Bangladesh Medical & Dental Council
- Logo of Bangladesh Medical and Dental Council
- Abbreviation: BMDC
- Formation: 9 April 1980; 46 years ago
- Type: Government Organisation
- Headquarters: 203, Shaheed Sayed Nazrul Islam Sarani (86, Bijoy Nagar), Dhaka-1000, Bangladesh
- President: Mohammad Saiful Islam
- Website: bmdc.org.bd

= Bangladesh Medical and Dental Council =

Government regulatory agency

The Bangladesh Medical and Dental Council (BMDC) is the professional regulatory body that monitors the practice of medicine in Bangladesh. It was formed under the Bangladesh Medical Council Act. The law was enacted in 1973, hence it was also called the 1973 Act of Bangladesh Medical Council. The 1973 Act was repealed in 1980 and Bangladesh Medical & Dental Council Act was passed by the parliament on 9 April 1980.
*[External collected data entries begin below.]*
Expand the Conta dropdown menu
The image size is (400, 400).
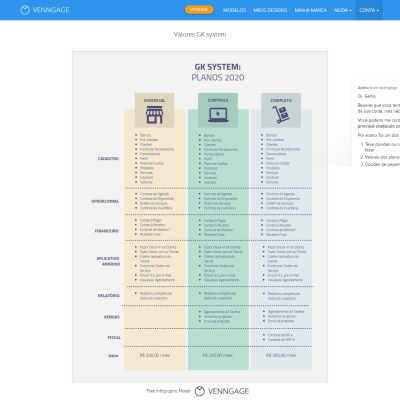click(x=369, y=10)
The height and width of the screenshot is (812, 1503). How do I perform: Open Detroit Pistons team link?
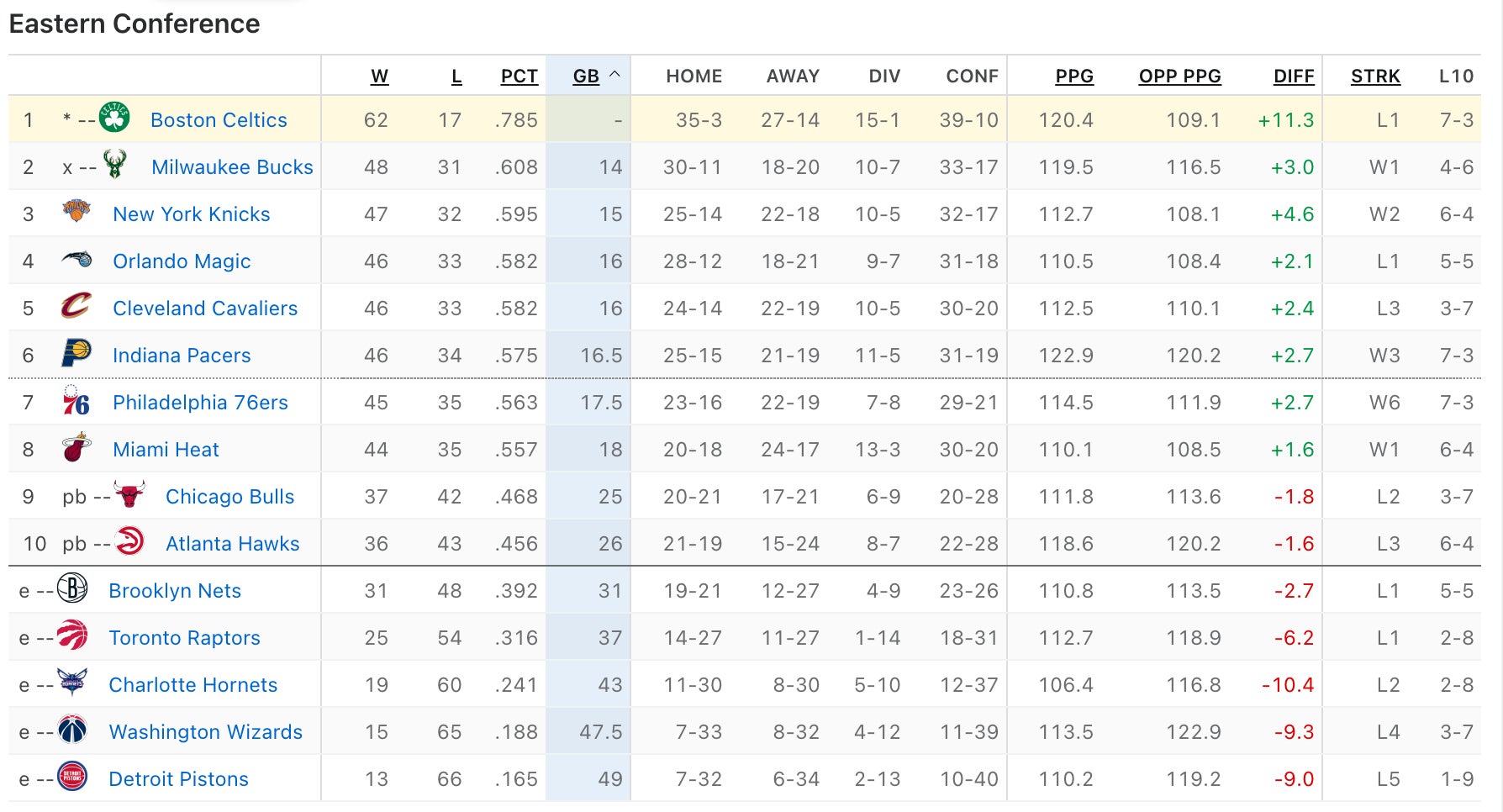tap(178, 779)
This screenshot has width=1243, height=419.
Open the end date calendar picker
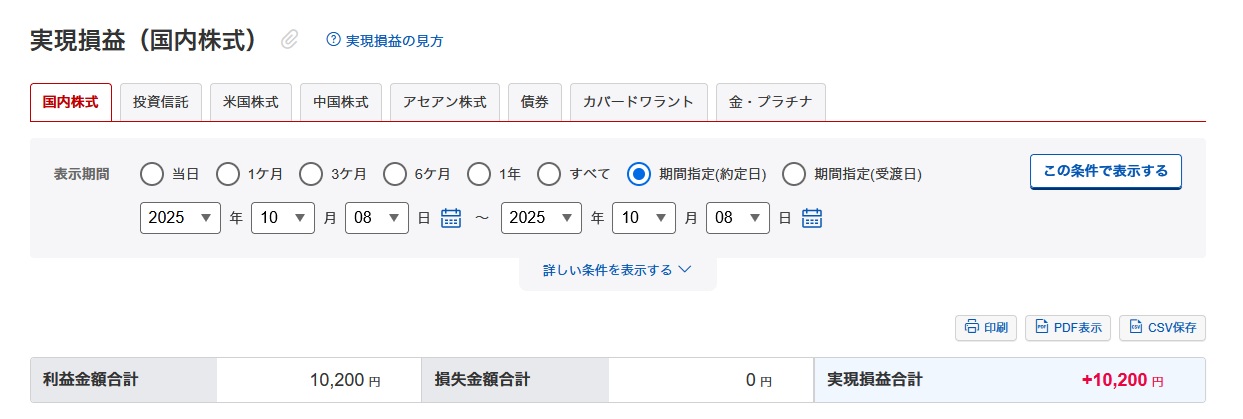(812, 218)
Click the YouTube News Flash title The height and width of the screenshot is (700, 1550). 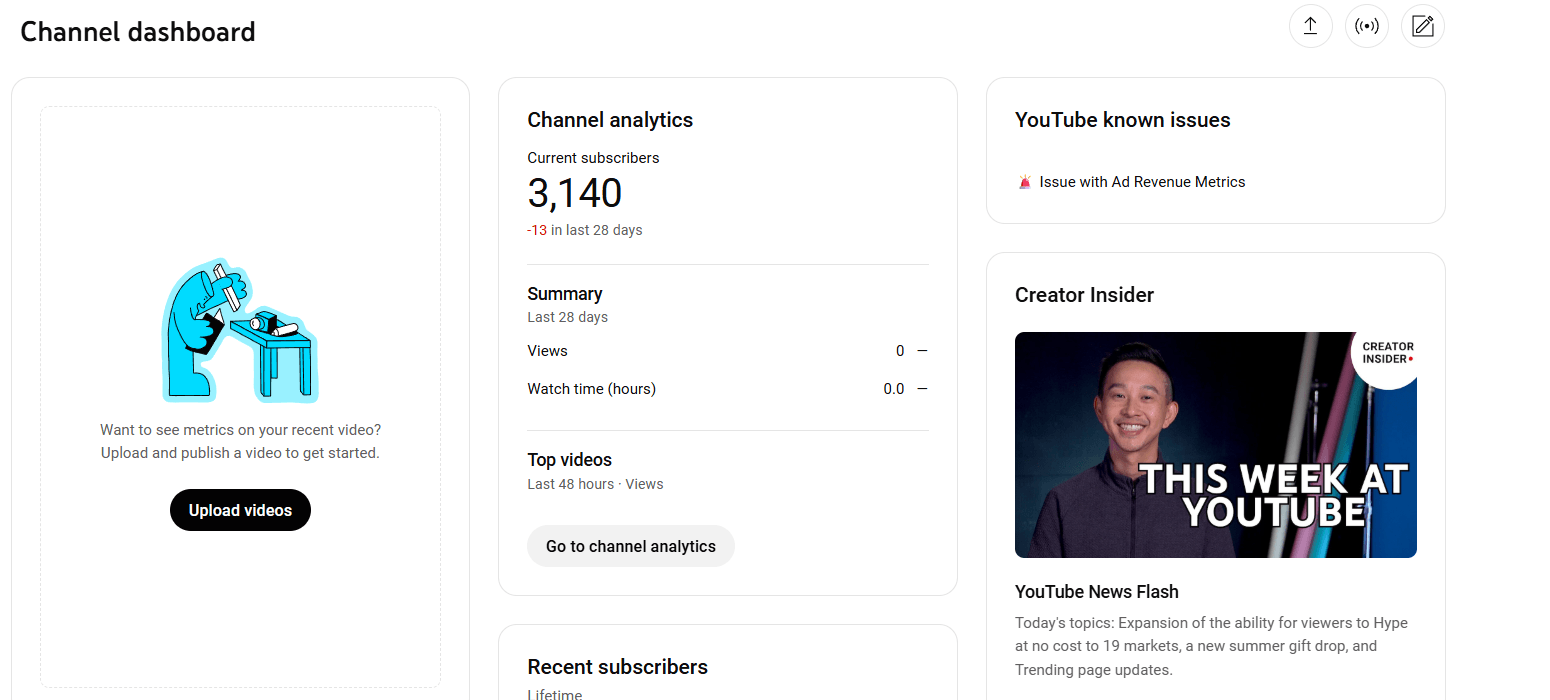point(1097,591)
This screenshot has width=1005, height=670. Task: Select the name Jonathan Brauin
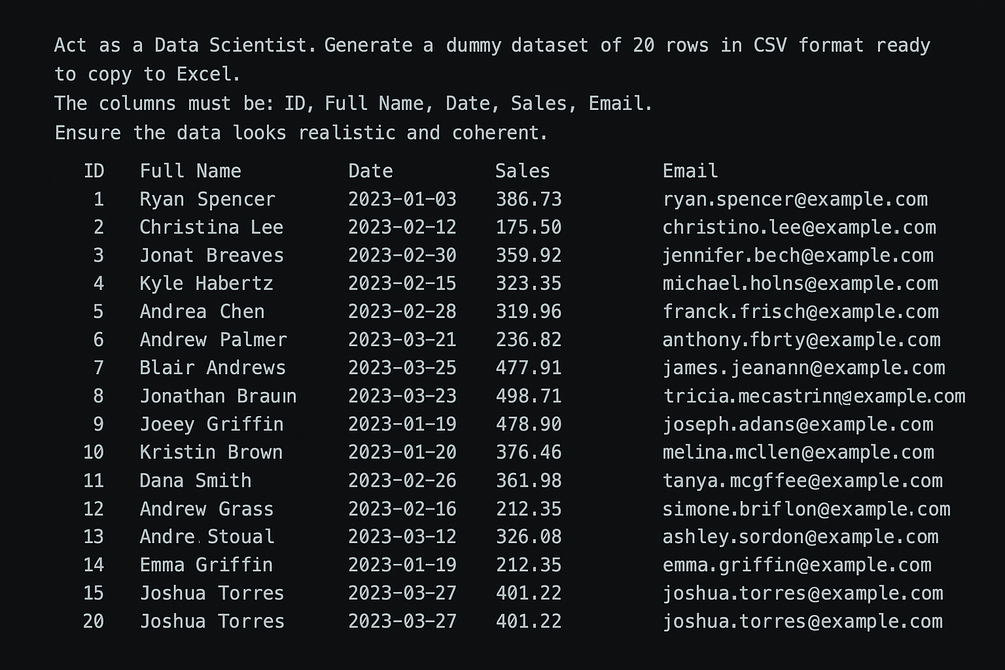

It is located in the capital of Bangladesh, Dhaka in 203, Shaheed Sayed Nazrul Islam Sarani (86, Bijoy Nagar). Its function is to regulate the registration to MBBS & BDS doctors to practice medicine and dentistry in Bangladesh. It maintains the official register of medical practitioners, dental practitioner, and medical assistant practitioner within Bangladesh. Its chief responsibility is to "protect, promote and maintain the health and safety of the public" by controlling entry to the register, and suspending or removing members when necessary. It also sets the standards for medical colleges in Bangladesh. Unregistered, suspended or removed members are not allowed to practice medicine in Bangladesh.

The Bangladesh Medical and Dental Council is the regulatory authority and the custodian of medical and dental education in Bangladesh.